Description of the task
Would you return all of this data exactly, leaving nothing out?

________________

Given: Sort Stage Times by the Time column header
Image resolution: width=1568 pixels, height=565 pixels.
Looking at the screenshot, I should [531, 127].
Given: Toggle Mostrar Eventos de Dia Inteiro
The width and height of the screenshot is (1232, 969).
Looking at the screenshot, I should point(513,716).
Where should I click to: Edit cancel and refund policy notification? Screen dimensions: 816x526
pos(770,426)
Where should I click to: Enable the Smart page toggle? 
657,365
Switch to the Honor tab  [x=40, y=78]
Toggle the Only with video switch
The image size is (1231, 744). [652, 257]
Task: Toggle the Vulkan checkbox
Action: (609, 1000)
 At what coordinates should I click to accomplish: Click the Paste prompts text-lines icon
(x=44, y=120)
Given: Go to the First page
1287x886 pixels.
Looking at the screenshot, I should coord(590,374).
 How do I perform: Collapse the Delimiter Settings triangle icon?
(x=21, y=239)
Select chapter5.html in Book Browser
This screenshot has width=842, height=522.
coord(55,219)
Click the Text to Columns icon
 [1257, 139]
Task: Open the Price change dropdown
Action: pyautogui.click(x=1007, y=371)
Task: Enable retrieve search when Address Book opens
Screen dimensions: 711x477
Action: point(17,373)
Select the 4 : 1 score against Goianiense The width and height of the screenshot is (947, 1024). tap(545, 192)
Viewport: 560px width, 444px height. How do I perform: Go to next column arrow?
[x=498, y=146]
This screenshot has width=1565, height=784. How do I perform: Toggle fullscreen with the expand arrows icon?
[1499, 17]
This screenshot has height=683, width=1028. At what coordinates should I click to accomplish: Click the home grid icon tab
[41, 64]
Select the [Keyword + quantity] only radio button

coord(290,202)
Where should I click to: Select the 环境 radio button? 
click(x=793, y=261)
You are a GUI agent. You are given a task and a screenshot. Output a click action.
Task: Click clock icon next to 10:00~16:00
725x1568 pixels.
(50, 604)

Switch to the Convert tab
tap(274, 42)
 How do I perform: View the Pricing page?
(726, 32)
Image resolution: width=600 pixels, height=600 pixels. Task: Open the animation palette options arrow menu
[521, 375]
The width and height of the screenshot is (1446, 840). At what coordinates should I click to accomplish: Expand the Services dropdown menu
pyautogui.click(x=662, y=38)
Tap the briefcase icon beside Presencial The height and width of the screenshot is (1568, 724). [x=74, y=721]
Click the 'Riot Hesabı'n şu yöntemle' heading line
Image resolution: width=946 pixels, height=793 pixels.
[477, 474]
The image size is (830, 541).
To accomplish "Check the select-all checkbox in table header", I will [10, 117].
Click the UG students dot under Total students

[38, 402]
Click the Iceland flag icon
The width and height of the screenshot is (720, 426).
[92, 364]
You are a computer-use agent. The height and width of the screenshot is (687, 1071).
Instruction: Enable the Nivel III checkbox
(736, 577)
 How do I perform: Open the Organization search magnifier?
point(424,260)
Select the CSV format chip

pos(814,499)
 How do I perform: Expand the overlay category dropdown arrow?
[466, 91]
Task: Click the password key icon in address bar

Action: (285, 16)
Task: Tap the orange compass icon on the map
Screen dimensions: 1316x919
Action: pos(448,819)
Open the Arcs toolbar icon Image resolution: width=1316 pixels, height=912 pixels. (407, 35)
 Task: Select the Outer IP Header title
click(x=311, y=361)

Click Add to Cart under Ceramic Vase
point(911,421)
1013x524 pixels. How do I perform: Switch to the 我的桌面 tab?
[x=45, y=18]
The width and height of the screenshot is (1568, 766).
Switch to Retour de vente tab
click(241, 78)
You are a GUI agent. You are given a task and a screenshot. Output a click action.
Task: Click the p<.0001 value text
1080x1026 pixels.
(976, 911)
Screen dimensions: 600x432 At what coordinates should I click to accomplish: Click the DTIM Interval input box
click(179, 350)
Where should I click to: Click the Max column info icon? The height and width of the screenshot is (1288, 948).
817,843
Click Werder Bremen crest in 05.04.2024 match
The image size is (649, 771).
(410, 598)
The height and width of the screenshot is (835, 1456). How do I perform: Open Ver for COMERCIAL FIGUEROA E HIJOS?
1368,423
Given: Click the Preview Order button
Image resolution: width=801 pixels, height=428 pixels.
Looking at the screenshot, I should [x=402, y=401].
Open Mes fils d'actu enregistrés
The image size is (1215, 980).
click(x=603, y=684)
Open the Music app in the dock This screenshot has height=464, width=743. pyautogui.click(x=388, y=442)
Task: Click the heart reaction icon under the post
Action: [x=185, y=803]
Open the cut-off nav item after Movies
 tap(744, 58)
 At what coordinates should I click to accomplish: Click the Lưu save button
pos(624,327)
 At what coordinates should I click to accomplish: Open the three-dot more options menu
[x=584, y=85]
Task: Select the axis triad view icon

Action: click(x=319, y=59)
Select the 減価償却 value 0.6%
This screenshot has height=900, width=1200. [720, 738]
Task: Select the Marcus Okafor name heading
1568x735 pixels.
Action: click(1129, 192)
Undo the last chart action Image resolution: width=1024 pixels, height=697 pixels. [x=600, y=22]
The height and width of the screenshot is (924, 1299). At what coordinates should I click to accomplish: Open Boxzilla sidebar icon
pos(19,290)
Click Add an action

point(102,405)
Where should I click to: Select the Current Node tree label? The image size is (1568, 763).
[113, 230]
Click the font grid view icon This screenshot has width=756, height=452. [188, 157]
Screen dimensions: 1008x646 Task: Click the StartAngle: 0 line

________________

Task result
Given: Sort Stage Times by the Time column header
Image resolution: width=1568 pixels, height=565 pixels.
Looking at the screenshot, I should [531, 127].
Given: Toggle Mostrar Eventos de Dia Inteiro
The width and height of the screenshot is (1232, 969).
Looking at the screenshot, I should point(513,716).
Where should I click to: Edit cancel and refund policy notification? Screen dimensions: 816x526
pos(770,426)
Where should I click to: Enable the Smart page toggle? 
657,365
Switch to the Honor tab  [x=40, y=78]
Toggle the Only with video switch
The image size is (1231, 744). [652, 257]
Task: Toggle the Vulkan checkbox
Action: (609, 1000)
 At what coordinates should I click to accomplish: Click the Paste prompts text-lines icon
(x=44, y=120)
Given: Go to the First page
1287x886 pixels.
Looking at the screenshot, I should coord(590,374).
 How do I perform: Collapse the Delimiter Settings triangle icon?
(x=21, y=239)
Select chapter5.html in Book Browser
This screenshot has width=842, height=522.
coord(55,219)
Click the Text to Columns icon
 [1257, 139]
Task: Open the Price change dropdown
Action: pyautogui.click(x=1007, y=371)
Task: Enable retrieve search when Address Book opens
Screen dimensions: 711x477
Action: point(17,373)
Select the 4 : 1 score against Goianiense The width and height of the screenshot is (947, 1024). tap(545, 192)
Viewport: 560px width, 444px height. How do I perform: Go to next column arrow?
[x=498, y=146]
This screenshot has width=1565, height=784. How do I perform: Toggle fullscreen with the expand arrows icon?
[1499, 17]
This screenshot has height=683, width=1028. At what coordinates should I click to accomplish: Click the home grid icon tab
[41, 64]
Select the [Keyword + quantity] only radio button

coord(290,202)
Where should I click to: Select the 环境 radio button? 
click(x=793, y=261)
You are a GUI agent. You are given a task and a screenshot. Output a click action.
Task: Click clock icon next to 10:00~16:00
725x1568 pixels.
(50, 604)

Switch to the Convert tab
tap(274, 42)
 How do I perform: View the Pricing page?
(726, 32)
Image resolution: width=600 pixels, height=600 pixels. Task: Open the animation palette options arrow menu
[521, 375]
The width and height of the screenshot is (1446, 840). At what coordinates should I click to accomplish: Expand the Services dropdown menu
pyautogui.click(x=662, y=38)
Tap the briefcase icon beside Presencial The height and width of the screenshot is (1568, 724). [x=74, y=721]
Click the 'Riot Hesabı'n şu yöntemle' heading line
Image resolution: width=946 pixels, height=793 pixels.
[477, 474]
The image size is (830, 541).
To accomplish "Check the select-all checkbox in table header", I will [10, 117].
Click the UG students dot under Total students

[38, 402]
Click the Iceland flag icon
The width and height of the screenshot is (720, 426).
[92, 364]
You are a computer-use agent. The height and width of the screenshot is (687, 1071).
Instruction: Enable the Nivel III checkbox
(736, 577)
 How do I perform: Open the Organization search magnifier?
point(424,260)
Select the CSV format chip

pos(814,499)
 How do I perform: Expand the overlay category dropdown arrow?
[466, 91]
Task: Click the password key icon in address bar

Action: (285, 16)
Task: Tap the orange compass icon on the map
Screen dimensions: 1316x919
Action: pos(448,819)
Open the Arcs toolbar icon Image resolution: width=1316 pixels, height=912 pixels. (407, 35)
 Task: Select the Outer IP Header title
click(x=311, y=361)

Click Add to Cart under Ceramic Vase
point(911,421)
1013x524 pixels. How do I perform: Switch to the 我的桌面 tab?
[x=45, y=18]
The width and height of the screenshot is (1568, 766).
Switch to Retour de vente tab
click(241, 78)
You are a GUI agent. You are given a task and a screenshot. Output a click action.
Task: Click the p<.0001 value text
1080x1026 pixels.
(976, 911)
Screen dimensions: 600x432 At what coordinates should I click to accomplish: Click the DTIM Interval input box
click(179, 350)
Where should I click to: Click the Max column info icon? The height and width of the screenshot is (1288, 948).
817,843
Click Werder Bremen crest in 05.04.2024 match
The image size is (649, 771).
(410, 598)
The height and width of the screenshot is (835, 1456). How do I perform: Open Ver for COMERCIAL FIGUEROA E HIJOS?
1368,423
Given: Click the Preview Order button
Image resolution: width=801 pixels, height=428 pixels.
Looking at the screenshot, I should [x=402, y=401].
Open Mes fils d'actu enregistrés
The image size is (1215, 980).
click(x=603, y=684)
Open the Music app in the dock This screenshot has height=464, width=743. pyautogui.click(x=388, y=442)
Task: Click the heart reaction icon under the post
Action: [x=185, y=803]
Open the cut-off nav item after Movies
 tap(744, 58)
 At what coordinates should I click to accomplish: Click the Lưu save button
pos(624,327)
 At what coordinates should I click to accomplish: Open the three-dot more options menu
[x=584, y=85]
Task: Select the axis triad view icon

Action: click(x=319, y=59)
Select the 減価償却 value 0.6%
This screenshot has height=900, width=1200. [720, 738]
Task: Select the Marcus Okafor name heading
1568x735 pixels.
Action: click(1129, 192)
Undo the last chart action Image resolution: width=1024 pixels, height=697 pixels. [x=600, y=22]
The height and width of the screenshot is (924, 1299). At what coordinates should I click to accomplish: Open Boxzilla sidebar icon
pos(19,290)
Click Add an action

point(102,405)
Where should I click to: Select the Current Node tree label? The image size is (1568, 763).
[113, 230]
Click the font grid view icon This screenshot has width=756, height=452. [188, 157]
Screen dimensions: 1008x646 Task: Click the StartAngle: 0 line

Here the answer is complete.